- Stable release: 5.5.2 / April 17, 2024; 2 years ago
- Written in: PHP
- Type: Advertising server
- License: GNU General Public License and proprietary
- Website: www.revive-adserver.com
- Repository: github.com/revive-adserver/revive-adserver ;

= Revive Adserver =

Open source advertising server

Revive Adserver is an open-source advertising server that is licensed under the GNU General Public License. It features an integrated banner management interface and tracking system for gathering statistics. It used to be known under different names in the past, most recently as OpenX Source. In Sep 2013, OpenX Source was sold to Andrew Hill and rebranded Revive Adserver. The current code base for OpenX Enterprise and Revive Adserver (formerly known as OpenX Source) are completely separate.

The software enables web site administrators to rotate banners from both in-house advertisement campaigns as well as from paid or third-party sources, such as Google's AdSense. Revive Adserver provides standard banner rotation, click tracking, zone-based ad selection, zone-based campaign targeting, direct ad selection, ad targeting (per browser, domain, language, etc.), ad capping and support for Adobe Flash banners.

==History==

OpenX Source began as phpAdsNew, a fork from a similar project called phpAds, created by Tobias Ratschiller in 1998. When the phpAds project came to a halt in 2000, Wim Godden decided to create phpAdsNew by expanding the project with new features. He hoped the 'New' moniker would be temporary, lasting only until Ratschiller could update the phpAds website. Unfortunately, this only happened years later, after the name phpAdsNew was too well established to be changed.

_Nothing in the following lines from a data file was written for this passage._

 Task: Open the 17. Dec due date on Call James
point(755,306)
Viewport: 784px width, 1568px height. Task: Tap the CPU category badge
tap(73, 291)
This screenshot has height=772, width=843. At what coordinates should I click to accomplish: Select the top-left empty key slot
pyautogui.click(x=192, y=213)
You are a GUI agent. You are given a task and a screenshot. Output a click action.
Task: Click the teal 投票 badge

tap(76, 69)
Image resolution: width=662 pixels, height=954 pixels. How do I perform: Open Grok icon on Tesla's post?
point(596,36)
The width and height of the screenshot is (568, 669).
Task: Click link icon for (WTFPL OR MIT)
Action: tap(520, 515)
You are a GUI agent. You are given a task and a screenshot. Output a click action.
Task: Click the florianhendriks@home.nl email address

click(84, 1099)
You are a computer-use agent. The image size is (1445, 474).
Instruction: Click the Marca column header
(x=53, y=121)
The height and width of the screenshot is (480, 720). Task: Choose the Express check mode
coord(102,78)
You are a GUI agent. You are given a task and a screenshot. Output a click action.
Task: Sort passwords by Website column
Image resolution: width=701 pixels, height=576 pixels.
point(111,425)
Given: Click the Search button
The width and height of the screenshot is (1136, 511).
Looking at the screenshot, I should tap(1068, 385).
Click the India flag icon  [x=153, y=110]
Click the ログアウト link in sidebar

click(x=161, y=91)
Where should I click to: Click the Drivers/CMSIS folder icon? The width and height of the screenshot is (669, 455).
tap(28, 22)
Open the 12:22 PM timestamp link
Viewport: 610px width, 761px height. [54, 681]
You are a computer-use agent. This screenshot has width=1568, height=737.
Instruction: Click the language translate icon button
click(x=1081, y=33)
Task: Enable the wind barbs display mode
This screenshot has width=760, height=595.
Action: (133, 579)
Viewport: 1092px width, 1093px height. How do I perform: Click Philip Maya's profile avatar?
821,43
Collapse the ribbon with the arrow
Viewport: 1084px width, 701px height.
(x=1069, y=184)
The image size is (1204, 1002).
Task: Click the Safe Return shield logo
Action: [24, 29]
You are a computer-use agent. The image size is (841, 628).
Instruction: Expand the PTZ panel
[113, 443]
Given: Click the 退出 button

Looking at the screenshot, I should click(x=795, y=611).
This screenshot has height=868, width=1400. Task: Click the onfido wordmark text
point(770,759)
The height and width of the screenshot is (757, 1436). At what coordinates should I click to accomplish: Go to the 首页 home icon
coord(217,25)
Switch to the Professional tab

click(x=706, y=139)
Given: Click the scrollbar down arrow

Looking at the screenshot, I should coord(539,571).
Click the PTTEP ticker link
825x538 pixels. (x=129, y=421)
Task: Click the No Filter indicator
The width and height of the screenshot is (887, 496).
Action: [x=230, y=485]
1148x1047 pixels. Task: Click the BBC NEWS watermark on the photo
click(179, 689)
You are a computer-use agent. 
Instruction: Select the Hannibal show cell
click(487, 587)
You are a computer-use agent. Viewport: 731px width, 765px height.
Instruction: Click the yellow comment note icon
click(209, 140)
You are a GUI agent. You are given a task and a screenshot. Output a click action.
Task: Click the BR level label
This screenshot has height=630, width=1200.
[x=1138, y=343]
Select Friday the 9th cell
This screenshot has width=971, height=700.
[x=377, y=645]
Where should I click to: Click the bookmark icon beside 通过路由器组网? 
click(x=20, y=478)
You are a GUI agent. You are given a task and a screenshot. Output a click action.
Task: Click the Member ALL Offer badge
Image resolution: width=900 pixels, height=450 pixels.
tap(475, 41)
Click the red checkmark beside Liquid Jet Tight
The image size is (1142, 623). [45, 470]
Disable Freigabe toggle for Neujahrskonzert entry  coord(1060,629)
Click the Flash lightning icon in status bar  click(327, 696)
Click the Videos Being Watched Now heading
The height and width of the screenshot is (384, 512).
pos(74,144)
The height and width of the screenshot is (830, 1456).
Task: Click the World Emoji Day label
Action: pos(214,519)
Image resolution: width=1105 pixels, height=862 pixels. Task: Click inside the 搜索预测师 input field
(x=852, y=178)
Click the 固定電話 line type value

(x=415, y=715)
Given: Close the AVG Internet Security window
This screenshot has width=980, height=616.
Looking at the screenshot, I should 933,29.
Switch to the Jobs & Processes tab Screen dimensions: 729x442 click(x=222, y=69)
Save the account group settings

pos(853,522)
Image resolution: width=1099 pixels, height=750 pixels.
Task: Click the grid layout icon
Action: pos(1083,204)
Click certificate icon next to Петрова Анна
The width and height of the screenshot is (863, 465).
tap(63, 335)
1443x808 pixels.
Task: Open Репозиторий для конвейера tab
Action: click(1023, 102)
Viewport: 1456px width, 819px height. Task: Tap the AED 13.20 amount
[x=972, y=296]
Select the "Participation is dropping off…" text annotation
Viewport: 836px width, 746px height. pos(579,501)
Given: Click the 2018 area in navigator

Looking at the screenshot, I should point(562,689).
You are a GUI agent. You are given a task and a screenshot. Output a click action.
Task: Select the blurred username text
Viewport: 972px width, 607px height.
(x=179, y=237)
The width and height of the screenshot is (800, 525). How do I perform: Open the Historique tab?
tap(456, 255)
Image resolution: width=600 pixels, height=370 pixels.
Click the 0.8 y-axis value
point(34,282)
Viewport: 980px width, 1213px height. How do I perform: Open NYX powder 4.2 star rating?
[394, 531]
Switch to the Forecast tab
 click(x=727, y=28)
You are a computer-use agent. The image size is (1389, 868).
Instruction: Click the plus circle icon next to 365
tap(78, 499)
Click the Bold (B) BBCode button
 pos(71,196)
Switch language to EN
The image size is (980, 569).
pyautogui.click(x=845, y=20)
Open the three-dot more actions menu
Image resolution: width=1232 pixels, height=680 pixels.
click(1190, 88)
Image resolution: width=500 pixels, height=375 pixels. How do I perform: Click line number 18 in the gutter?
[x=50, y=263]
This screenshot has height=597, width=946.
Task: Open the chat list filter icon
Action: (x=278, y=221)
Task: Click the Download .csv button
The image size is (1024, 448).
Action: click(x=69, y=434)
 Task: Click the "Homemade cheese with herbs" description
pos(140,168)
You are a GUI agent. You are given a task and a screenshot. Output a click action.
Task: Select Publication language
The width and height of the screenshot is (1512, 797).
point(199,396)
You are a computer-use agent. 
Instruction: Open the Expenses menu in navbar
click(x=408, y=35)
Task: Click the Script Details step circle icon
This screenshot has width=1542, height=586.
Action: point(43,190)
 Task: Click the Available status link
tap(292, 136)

During the time period between 2001 and 2002, Wim Godden led the phpAdsNew project and later received help from developers such as Niels Leenheer and Phil Hord, continually adding new features and improving the existing ones. After the release of version 1.9, a completely revised version 2.0 was created. This task was led by Niels Leenheer. The new version included many new features as well as a revised graphical user interface.

After gaining in popularity and earning support from the open-source community, the project was renamed to OpenAds. Features that were built for phpAdsNew 2.0 were also integrated into the latest OpenAds software, which at this point had reached version 2.3.

When version 2.4.4 was released in 2007, OpenAds was once again rebranded under a new name: OpenX. The final 2.4 version is v2.4.11 and was released in March 2009.

In 2011, the OpenX company disabled direct downloads of the software (a form must be filled out). Wim Godden subsequently made all GPL versions from phpAds 1.2.0 to OpenX 2.8.11 available.

In 2020 and 2021, compromised Revive ad servers were used to deliver malvertising (advertisements which led victims to install malware). Researchers estimated number of victims to be in "the tens if not hundreds of million of devices".